Key Insights
➩ Growth reflects rising insured exposure, not broad acreage expansion. From 2006 to 2025, FCIP liability growth generally outpaced acreage growth across commodity groups, indicating that program scale has expanded mainly through higher insured values and coverage intensity rather than widespread increases in insured land.
➩ Field crops remain the financial anchor of the program. Corn, soybeans, wheat, cotton, rice, and an aggregate of other field crops continue to account for the largest share of insured liabilities. Their growth path is dominated by higher per-acre insured exposure rather than large gains in insured acres.
➩ Specialty-crop growth is heterogeneous across fruits, nuts, vegetables, and nurseries.

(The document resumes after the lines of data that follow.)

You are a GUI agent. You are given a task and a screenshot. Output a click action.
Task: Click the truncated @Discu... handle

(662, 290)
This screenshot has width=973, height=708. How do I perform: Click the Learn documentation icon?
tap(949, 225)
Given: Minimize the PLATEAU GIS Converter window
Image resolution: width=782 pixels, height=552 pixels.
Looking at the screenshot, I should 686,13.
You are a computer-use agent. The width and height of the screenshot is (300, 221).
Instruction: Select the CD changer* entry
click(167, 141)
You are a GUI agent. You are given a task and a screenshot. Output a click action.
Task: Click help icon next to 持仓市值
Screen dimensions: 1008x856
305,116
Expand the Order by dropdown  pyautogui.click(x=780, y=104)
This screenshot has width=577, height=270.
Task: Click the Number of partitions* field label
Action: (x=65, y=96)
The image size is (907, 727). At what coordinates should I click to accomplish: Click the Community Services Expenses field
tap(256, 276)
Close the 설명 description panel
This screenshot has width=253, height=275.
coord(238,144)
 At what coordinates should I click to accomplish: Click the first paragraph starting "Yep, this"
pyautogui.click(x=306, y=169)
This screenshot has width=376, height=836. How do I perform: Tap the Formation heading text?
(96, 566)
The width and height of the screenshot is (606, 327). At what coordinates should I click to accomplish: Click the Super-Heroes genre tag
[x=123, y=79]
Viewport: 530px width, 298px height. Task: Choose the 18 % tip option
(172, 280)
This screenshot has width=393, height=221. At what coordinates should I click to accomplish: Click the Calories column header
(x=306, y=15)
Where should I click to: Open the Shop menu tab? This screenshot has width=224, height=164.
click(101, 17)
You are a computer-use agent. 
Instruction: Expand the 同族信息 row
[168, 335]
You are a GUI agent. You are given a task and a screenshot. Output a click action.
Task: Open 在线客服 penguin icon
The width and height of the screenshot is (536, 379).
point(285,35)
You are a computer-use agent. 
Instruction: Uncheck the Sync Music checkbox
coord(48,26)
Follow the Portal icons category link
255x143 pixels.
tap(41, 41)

Many fruit and vegetable categories combine flat or declining acreage with rising insured values; major nut crops combine acreage expansion with rising per-acre values; fruit and nut tree policies show episodic liability swings against stable acreage bases; and nursery coverage ended the period below its mid-2000s peak even after a partial recovery.
➩ Forage coverage marks the largest structural shift in the portfolio. The rapid expansion of the index-based pasture, rangeland, and forage insurance plan raised both insured acres and liabilities, making forage one of the fastest-growing segments of the program and concentrating a larger share of exposure on weather-correlated, spatially concentrated risk.
➩ Recent dollar-valued exposure softened while participation held up. Between 2024 and 2025, policies, units, and insured acres continued to expand while nominal liabilities, premiums, and subsidies softened, a pattern consistent with lower projected commodity prices compressing insured value per acre rather than a withdrawal from the program.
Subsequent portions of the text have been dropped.